It is very frustrating spend hours sewing a circuit together, only to find out that the circuit doesn't work!
The problem can be with the design, the construction, or the code. Sewing the arduino components and snaps onto a piece of felt will allow students and teachers to quickly and easily troubleshoot common problems. Students will stay more engaged as they are able to prototype different iterations of their design and spend more time learning to construct something they are truly proud of.
Step 1: Gather Materials
MATERIALS AND TOOLS:
· Lilypad Arduino Protosnap board
· Felt (different colors recommended)
· Conductive thread
· Sewing needle
· Sew on Snaps
· Clear Nail Polish
· Red Sharpie
· Black Sharpie
· USB cable
Step 2: Separate Components
Separate the components you intend to use from your protosnap board.

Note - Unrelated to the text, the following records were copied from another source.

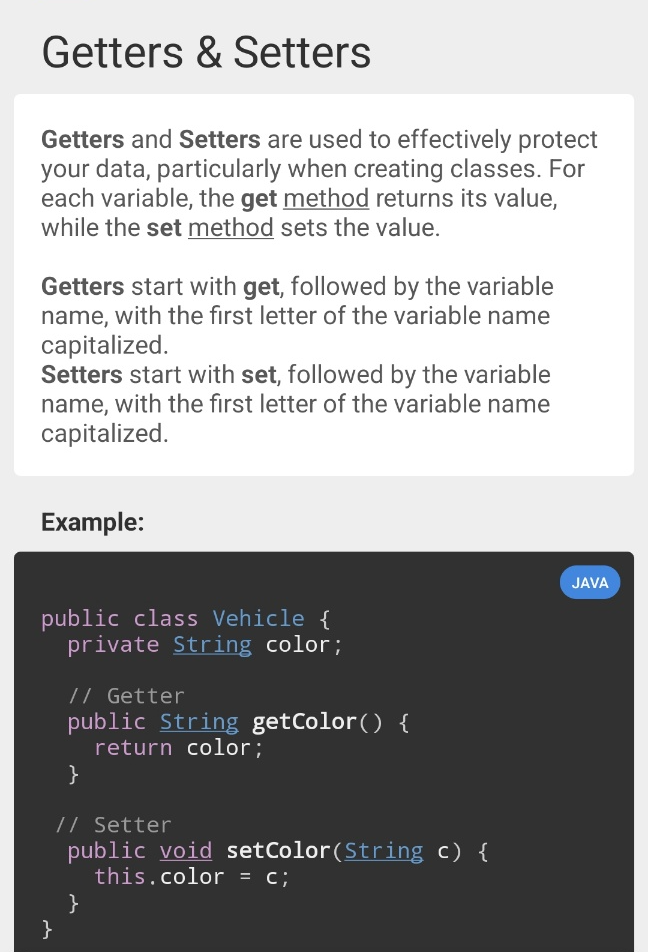
Task: Tap the String link in private field declaration
Action: coord(212,644)
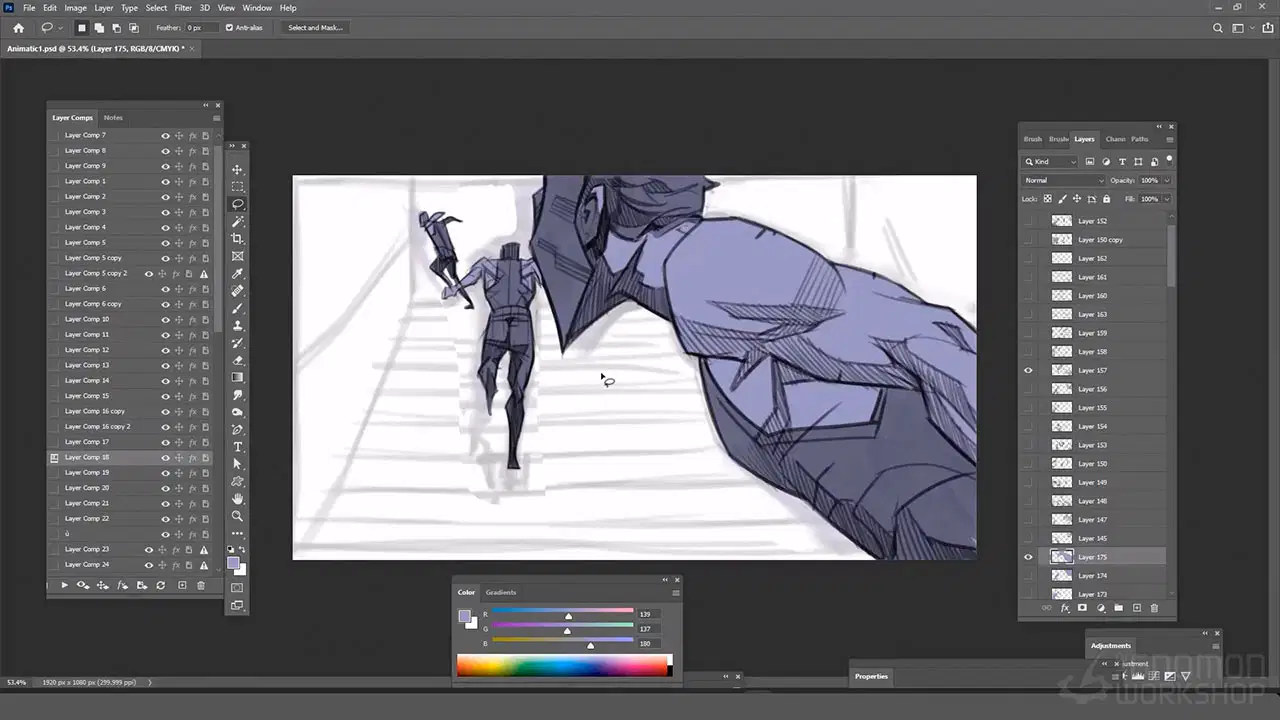Open the Kind filter dropdown
1280x720 pixels.
point(1050,161)
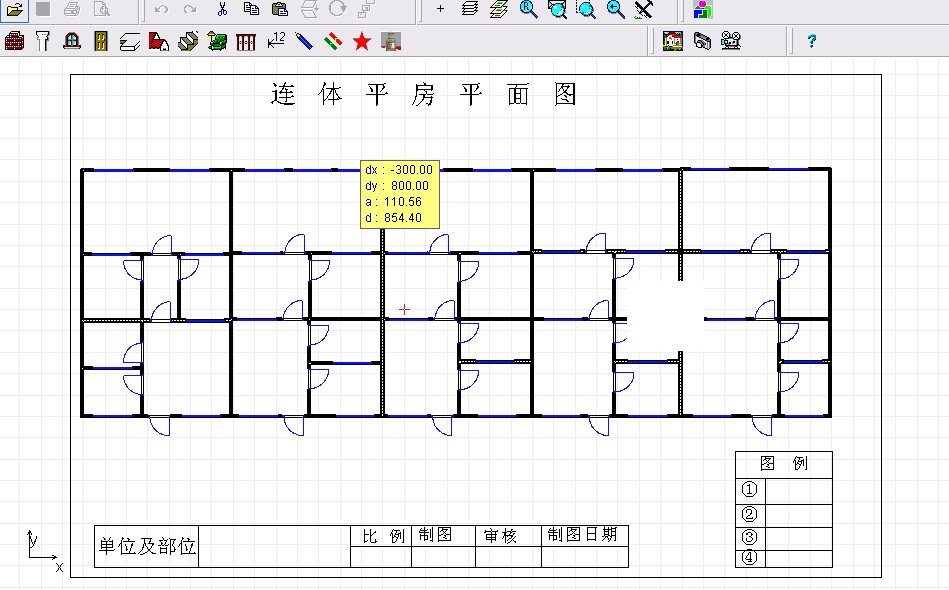Open the 3D house render view

[x=672, y=41]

Step 3: Separate Your Snaps
Separate your snaps
Keep the male ends separate from the female ends so that you don’t sew the wrong piece on your project later
Step 4: Using Conductive Thread and Sewing Needle Sew Components and Snaps Onto Felt.

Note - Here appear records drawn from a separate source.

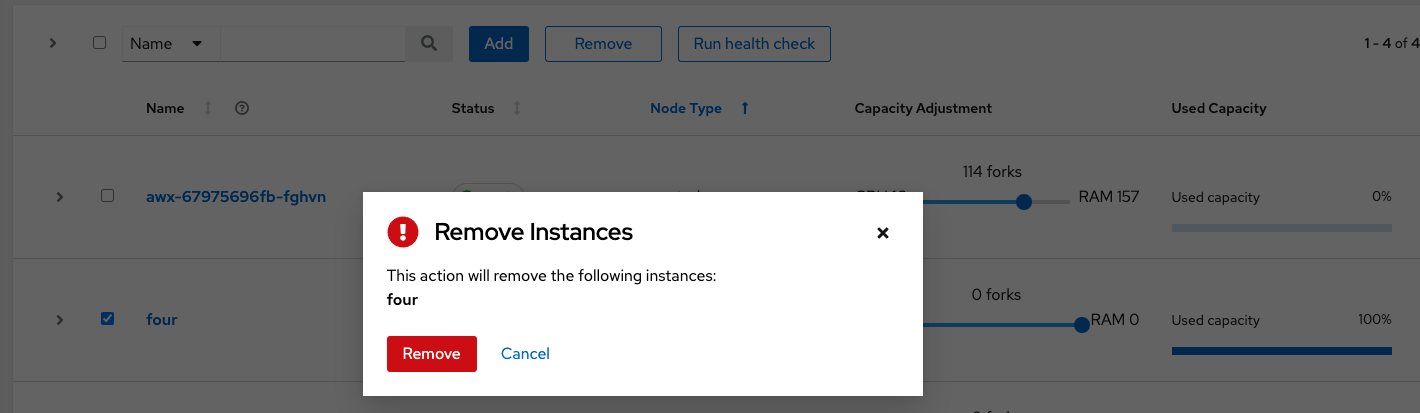Sort by Name column arrows icon
Viewport: 1420px width, 413px height.
[x=208, y=108]
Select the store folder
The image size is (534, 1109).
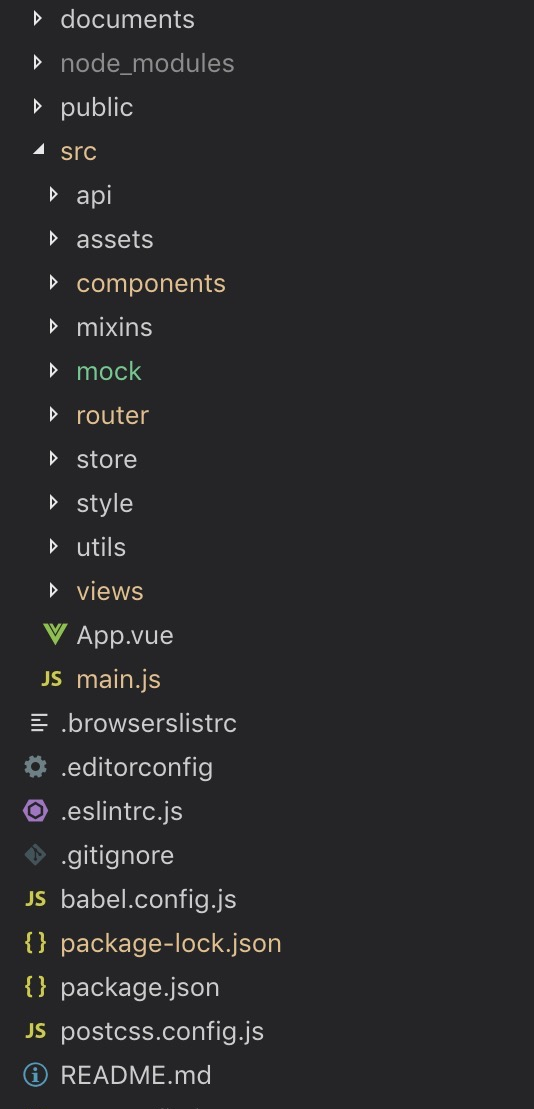[107, 459]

Choose appropriate color of felt. It will be useful to sew components that require an analog pin, on a different color of felt from components that require a digital signal.

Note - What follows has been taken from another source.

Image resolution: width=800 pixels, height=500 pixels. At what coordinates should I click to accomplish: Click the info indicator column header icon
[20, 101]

· Leave at least a half inch of felt around edge so that there will be room to attach the sew on snap and tie off thread
· Use at least 3 stitches through each pin.
· Sew the female side of your snap next to each pin before you cut the conductive thread and move on to the next pin.
o Sew 3 stitches in the 6 O’clock hole of the snap
o Sew 3 Stitches in the 12 o’clock hole of the snap
o Sew an extra stitch in the felt and secure with a knot and cut close to the knot
o Repeat process with remaining pins on your component, using a new snap each time.
Step 5: Use Clear Nail Polish to Coat Each Knot
Step 6: Connect Male Ends of Snaps So That You Don’t Lose Them.
Step 7: Cut Components Out of Felt.
Clean up any loose ends
· Coat loose ends with clear nail polish
· Cut components out of felt
o Think of the snap as part of the component cut around outside of snaps.
o Don’t cut through any of your stitches
o Can cut shapes if that helps you identify parts later
Step 8: Color Positive and Negative Snaps
Remove the male end snap from the positive pins
· Carefully color female snap with red sharpie
· Replace the male end snap
Remove the male end snap from the negative pins
· Carefully color the female snap with a black sharpie
· Replace the male end snap
Step 9: String Conductive Wire
Thread sewing needle with conductive thread
Tie a knot in the end
Remove one of the male end snaps from your project
Insert sewing needle from the front side (the side with the nub) to the back side (the side without the nub). We will call this hole 6 o’clock.
Bring needle back up (from the back side to the front side) through the hole that is directly across from the hole you went down. (come up through 12 o’clock)
Continue to string as many male end straps as you desire. *
The snaps should be able to slide easily, but also be secure.
*If you want a common ground you may want to string several (5-6) male side snaps on a long line. You will also want several short and medium length lines with two snaps.
Step 10: Program Your Desired Code
I went on codebender (https://codebender.cc/) and created a simple code for to make an LED blink, and I attached a button sensor. I used existing protosnap code ( ProtoSnap LilyPad Development Platform Example Code by: Pete Lewis SparkFun Electronics 8/24/11) I also had some help from my instructors and good friend.
*We had some trouble getting the code to transfer to the controller. We solved this problem by deleting the existing protosnap code, and recreating a smaller code to do only what we wanted. We think that somehow the longer code was interfering with simpler circuits.
Step 11: Play
Play with your finished product
Connect components by snapping the male end snaps (now on your conductive thread) to a female end snap connected to one of the pins on your component.
Ensure your connective thread does not cross
Ensure that you connect to the correct pin (positive, negative, digital, or analog)
Step 12: Potential Uses
Students have trouble drawing a diagram. It is hard to visualize and draw a circuit from memory especially when the concept is new. If students are able to snap together a working circuit they can draw their diagram from something that they know will work. This will reduce design errors such as drawing a common ground and common positive connections. Drawing the controller with the wrong orientation or inverting pins.
By color coding the positive and negative sides of components it is easy to check, if the reason your circuit doesn't work is because you mixed up the positive and negative sides. By color coding the components with different colors of felt students are less likely to put a sensor the requires an analog signal on a pin the has a digital signal.
Stringing the snaps onto conductive thread makes the circuit easy to manipulate. The thread can be cut to the exact size needed to test the circuit and then used on the project so that nothing is wasted. Testing a circuit with alligator clips can cause problems because alligator clips cannot be cut to size and it is hard to visualize the circuit with all of the extra wire. Also alligator clips are insulated and therefore the circuit still works if wires are crossed, which causes problems later when the wires can't touch.